======== DATA IN THIS EXERCISE
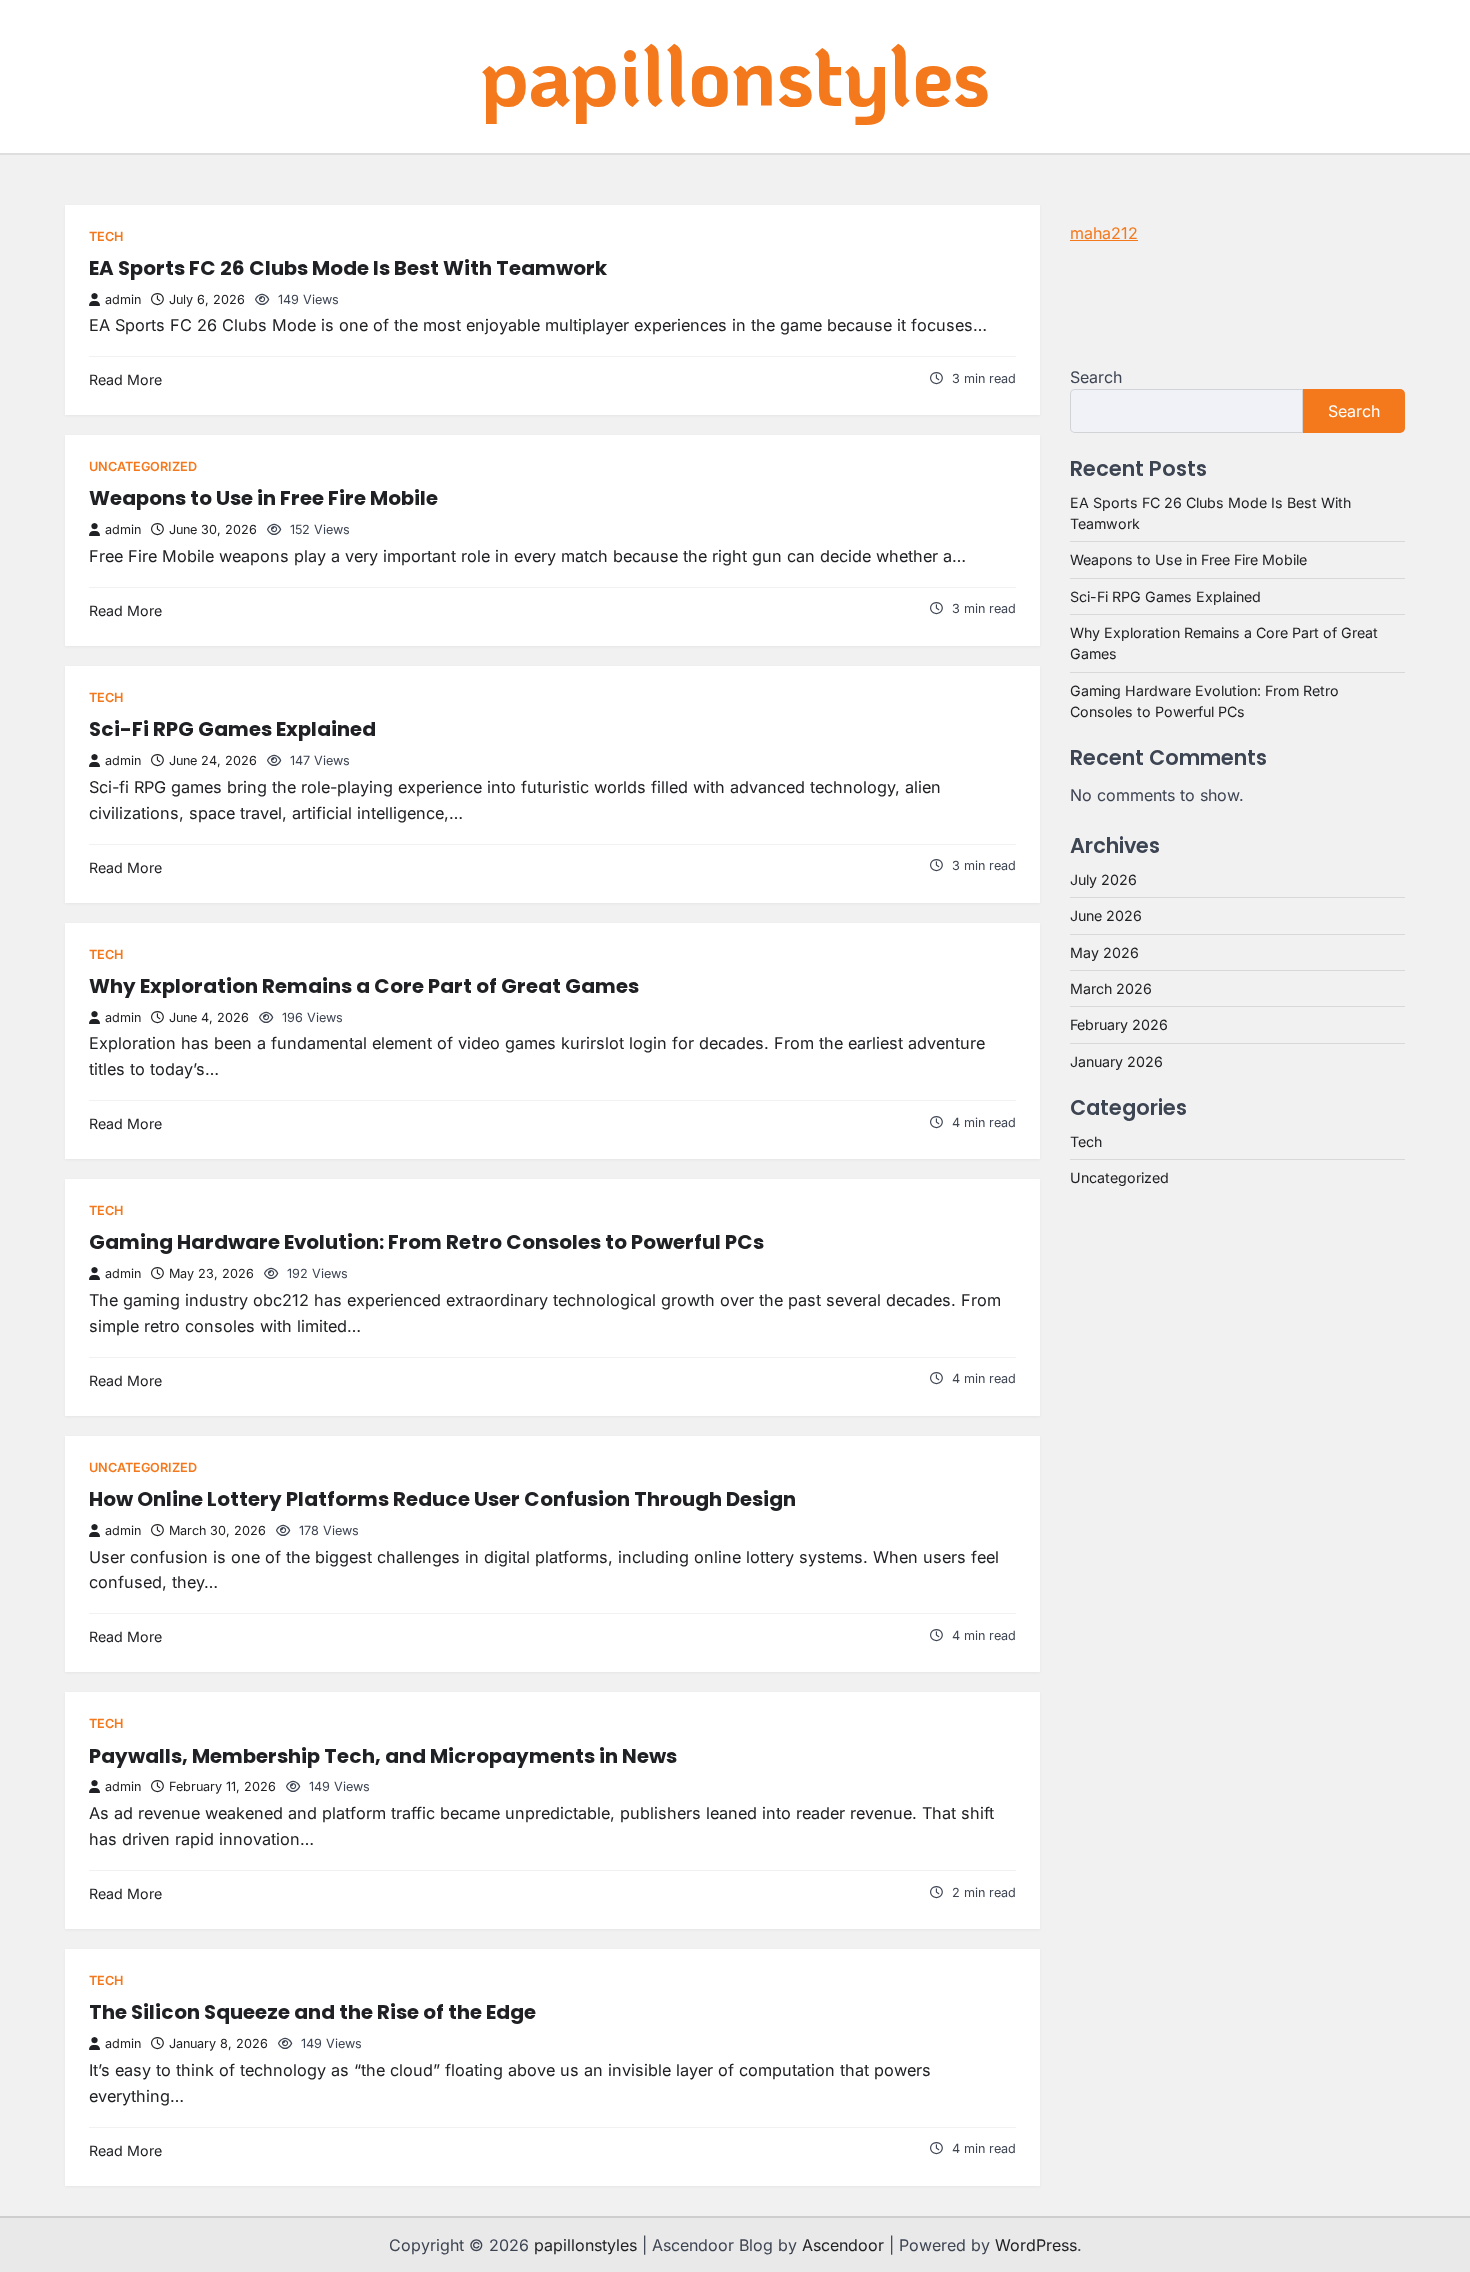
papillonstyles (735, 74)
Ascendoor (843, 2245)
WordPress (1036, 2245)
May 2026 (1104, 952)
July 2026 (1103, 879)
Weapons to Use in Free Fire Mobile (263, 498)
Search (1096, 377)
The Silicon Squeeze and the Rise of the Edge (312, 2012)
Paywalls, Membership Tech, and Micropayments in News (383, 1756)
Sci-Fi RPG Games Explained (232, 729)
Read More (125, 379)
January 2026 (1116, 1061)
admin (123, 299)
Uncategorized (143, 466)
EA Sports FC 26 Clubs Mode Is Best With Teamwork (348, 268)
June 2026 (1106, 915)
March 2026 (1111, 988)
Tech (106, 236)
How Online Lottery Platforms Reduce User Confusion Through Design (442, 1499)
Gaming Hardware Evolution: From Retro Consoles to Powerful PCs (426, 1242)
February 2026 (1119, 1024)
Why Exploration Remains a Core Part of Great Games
================
Leave the images aside and return the records above exactly as written.

papillonstyles (735, 74)
Ascendoor (843, 2245)
WordPress (1036, 2245)
May 2026 (1104, 952)
July 2026 (1103, 879)
Weapons to Use in Free Fire Mobile (263, 498)
Search (1096, 377)
The Silicon Squeeze and the Rise of the Edge (312, 2012)
Paywalls, Membership Tech, and Micropayments in News (383, 1756)
Sci-Fi RPG Games Explained (232, 729)
Read More (125, 379)
January 2026 (1116, 1061)
admin (123, 299)
Uncategorized (143, 466)
EA Sports FC 26 Clubs Mode Is Best With Teamwork (348, 268)
June 2026 (1106, 915)
March 2026 (1111, 988)
Tech (106, 236)
How Online Lottery Platforms Reduce User Confusion Through Design (442, 1499)
Gaming Hardware Evolution: From Retro Consoles to Powerful PCs (426, 1242)
February 2026 (1119, 1024)
Why Exploration Remains a Core Part of Great Games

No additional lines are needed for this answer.